OK Computer: A Race to Figure Out Who’ll Love What Songs
A recent competition shows just how far the music business has come in mining market-research data to predict what songs listeners will like
As easy and fun as it can be to romanticize our responses to art, we are not unique snowflakes. Streaming services such as Pandora and MOG already have sophisticated algorithms in place designed to predict what music we’ll like, as the New Yorker’s Sasha Frere-Jones described in a 2010 essay. And for years now, businesses from Amazon to UPS have been using algorithms for everything from purchase recommendations to scheduling deliveries, as the Economist reported way back in 2007. Increasingly, tech whizzes can predict what listeners will like, at least in theory.
A column over the weekend in the Guardian underscores just how far the process of turning human idiosyncrasies into data has already come. The story describes a contest called the Music Data Science Hackathon, where 138 different teams competed for a prize of £6,500 (about $10,000) to predict listeners’ tastes based on data collected by music giant EMI. The goal: “Use this dataset to predict the rating someone would give a song based on their demographic, the artist and track ratings, their answers to questions about musical preferences and the words they use to describe EMI artists,” as the Guardian reports.
Teams participating in the 24-hour competition, hosted by competitive data science firm Kaggle, had access to the results of 20-minute interviews with 800,000 music listeners from 25 countries. As the Guardian column puts it, listeners’ “interests, attitudes, behaviors, and their familiarity and appreciation of music” all showed up in the data. Unfortunately, the artists were all kept anonymous, which (while understandable from EMI’s point of view) seems like another potential missed opportunity, considering that whether you like, say, Lady Gaga or Arcade Fire, your opinions are probably based on more than simply what hits your eardrums.
Still, just crunching the data provided some intriguing results, according to the Guardian column. Women were, on average, more positive than men, and retired people were generally more positive than students and the unemployed. And a person’s age or gender, despite being so crucial to music marketing, ended up not telling researchers much at all about what kind of music the person might like. What’s more, people tended to use seemingly contradictory words, such as “noisy” and “uplifting,” to describe the same song. Or a song that one person considered “superficial” would be “playful” to someone else.
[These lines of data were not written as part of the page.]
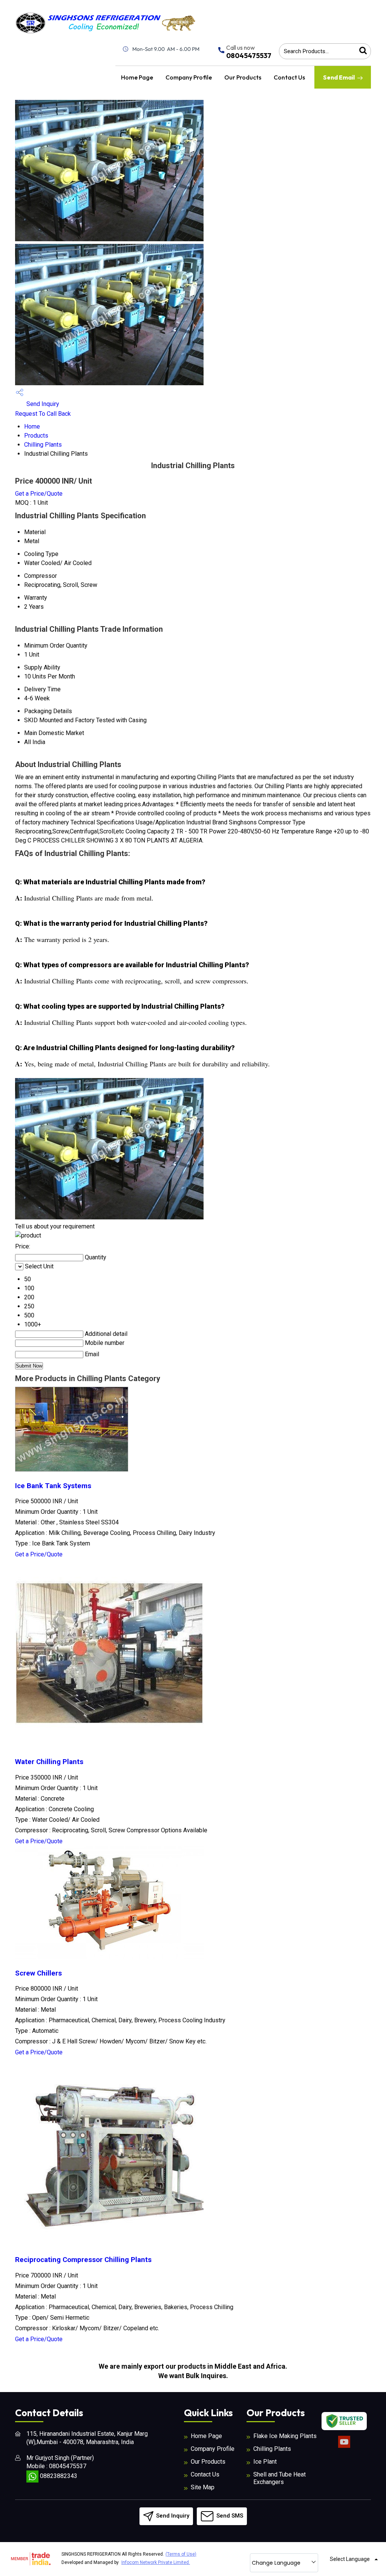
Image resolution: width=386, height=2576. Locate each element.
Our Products (242, 77)
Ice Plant (265, 2461)
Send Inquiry (42, 403)
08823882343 (57, 2476)
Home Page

It’s also worth bearing in mind that people aren’t always the best sources of information about our own habits. For instance, the market research firm Brain Juicer’s blog recently responded to a widely publicized study on the effectiveness of Facebook advertisements by pointing out that most people tend to believe we’re immune to advertising. Telling a researcher about our musical preferences is, clearly, different than talking about whether an ad has influenced us or not, but surely it’s worth questioning how far to trust someone’s opinion in an area that fluctuates as often as matters of musical taste. If I say I think a given track is “cool” today, will I necessarily still say the same thing by the time researchers get around to plugging in the numbers?
While the current study might only tell us that algorithms can correctly predict what people have previously said they like, it probably won’t be long before highly accurate taste-predicting algorithms make it out of the lab. In fact, as Pandora and MOG show, to a certain extent they’re already here. As with most technological innovations, the results will probably be neither good nor bad, but a combination of the two, in some way we’re only now beginning to understand. (The steam engine may have killed John Henry, but it also helped usher in an industrial revolution.)